Patent enforcement: It's your move, Apple

Apple holds enforceable patents on products that make other phone and tablet manufacturers guilty of criminal patent and trademark infringement. It's up to Apple to decide what to do next.
Written by Ken Hess, Contributor

Mirror, mirror

Mirror, mirror

Many who read my recent BTL post, Apple is right to protect its iPad design patent, unsurprisingly either misread or misinterpreted what I wrote about the situation. Apple has launched several suits to protect its patents in the US, Europe and Australia. And, for your information, the lawsuits are because Apple is protecting its intellectual property (IP) contained in several of its patents. Those patents go deeper than the "rounded corners and flat black slab" that so many pointed out as Apple's patent design.

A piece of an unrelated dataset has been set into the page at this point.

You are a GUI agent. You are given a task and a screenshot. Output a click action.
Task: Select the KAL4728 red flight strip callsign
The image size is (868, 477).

I stated in the original post that, "...Apple designed, patented and marketed (successfully) their iPad design and they have a right to protect that by enforcing their patent." A true and undeniable statement.

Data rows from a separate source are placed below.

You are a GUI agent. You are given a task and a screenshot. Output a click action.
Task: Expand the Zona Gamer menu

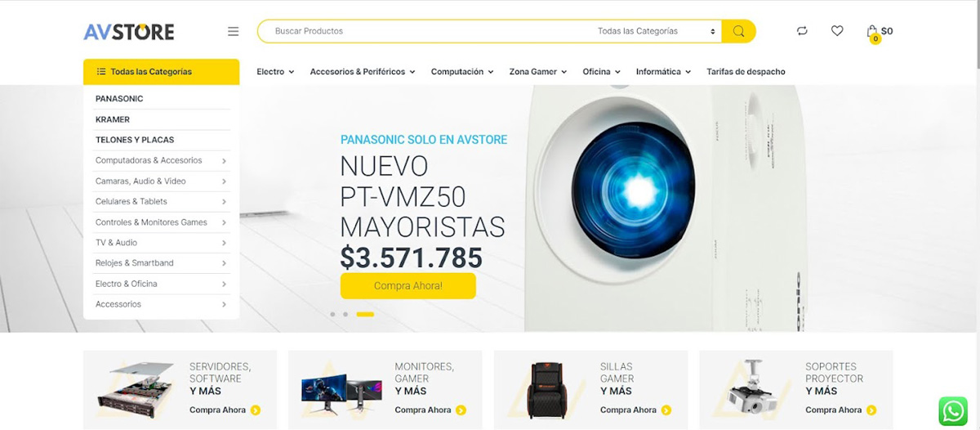(x=537, y=72)
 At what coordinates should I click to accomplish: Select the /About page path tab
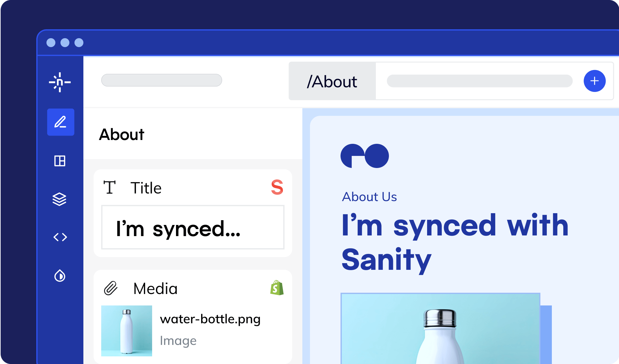pyautogui.click(x=332, y=81)
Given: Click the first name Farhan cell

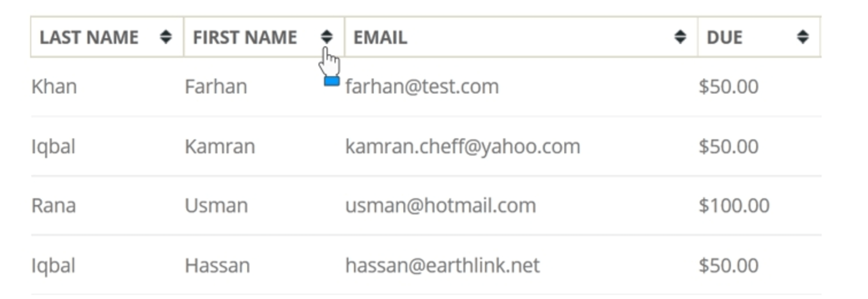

Other true and undeniable facts about Apple vs. Samsung (and others) suits:

  • The injunction in the German court was a patent enforcement action. Read the original German article: Circles: Apple stops selling Samsung's iPad competitor in Europe.
  • U.S. Patent No. 5,946,647 on a "system and method for performing an action on a structure in computer-generated data" (in its complaint, Apple provides examples such as the recognition of "phone numbers, post-office addresses and dates" and the ability to perform "related actions with that data"; one example is that "the system may receive data that includes a phone number, highlight it for a user, and then, in response to a user's interaction with the highlighted text, offer the user the choice of making a phone call to the number")
  • U.S. Patent No. 6,343,263 on a "real-time signal processing system for serially transmitted data" (while this sounds like a pure hardware patent, there are various references in it to logical connections, drivers, programs; in its complaint, Apple said that this patent "relates generally to providing programming abstraction layers for real-time processing applications").
  • Apple holds at least 20 enforceable patents based on system design used against other manufacturers of tablet computers.
  • German patent law is stricter than US patent law and patent holders are vehemently protected under German law.

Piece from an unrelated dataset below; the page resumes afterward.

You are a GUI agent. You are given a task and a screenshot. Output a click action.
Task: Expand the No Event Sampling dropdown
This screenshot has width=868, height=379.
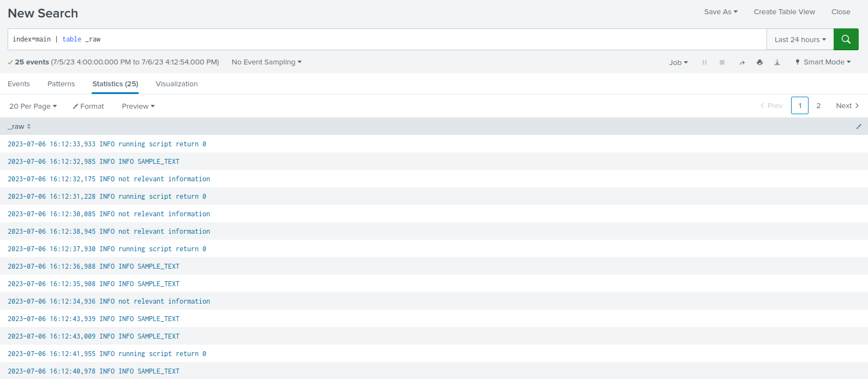pos(266,62)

To apply for a patent, you must fully describe a process, a product (including any proprietary ingredients) and often provide drawings or diagrams to illustrate the object or process. But, drawings and diagrams are not a patent, they are part of the material submitted in the application. The process is lengthy and costly but if you have a product or process that's worth protecting, you'll willingly participate and hand over the required cash. At the end of this post, I've provided you with reference material with which you may use to educate yourself on the topic of patents.

You can see from the photos, Samsung's design deliberately copies Apple's. The devices are practically indistinguishable from one another for the common consumer. Technical folks can tell after a second glance but even gadgetophiles have to admit the uncoincidental similarities between the two.

Apple has much to consider in these lawsuits and has several options:

  1. Claim monetary damages from the offending companies.
  2. Force violators to cease and desist with production.
  3. License its designs to Samsung and others.
  4. Require offenders to pay fines and royalties.
  5. Drop the suits entirely.

Apple doesn't need the money but it may want offenders to pay damages, fines or royalties from the sale of the infringing devices to teach them a lesson. It's more likely that Apple will enforce its IP and patent rights as a cease and desist to halt the manufacture and sale of those devices, which leaves consumers holding unsupported hardware and software. And, it's unlikely that Apple would simply drop the suits entirely.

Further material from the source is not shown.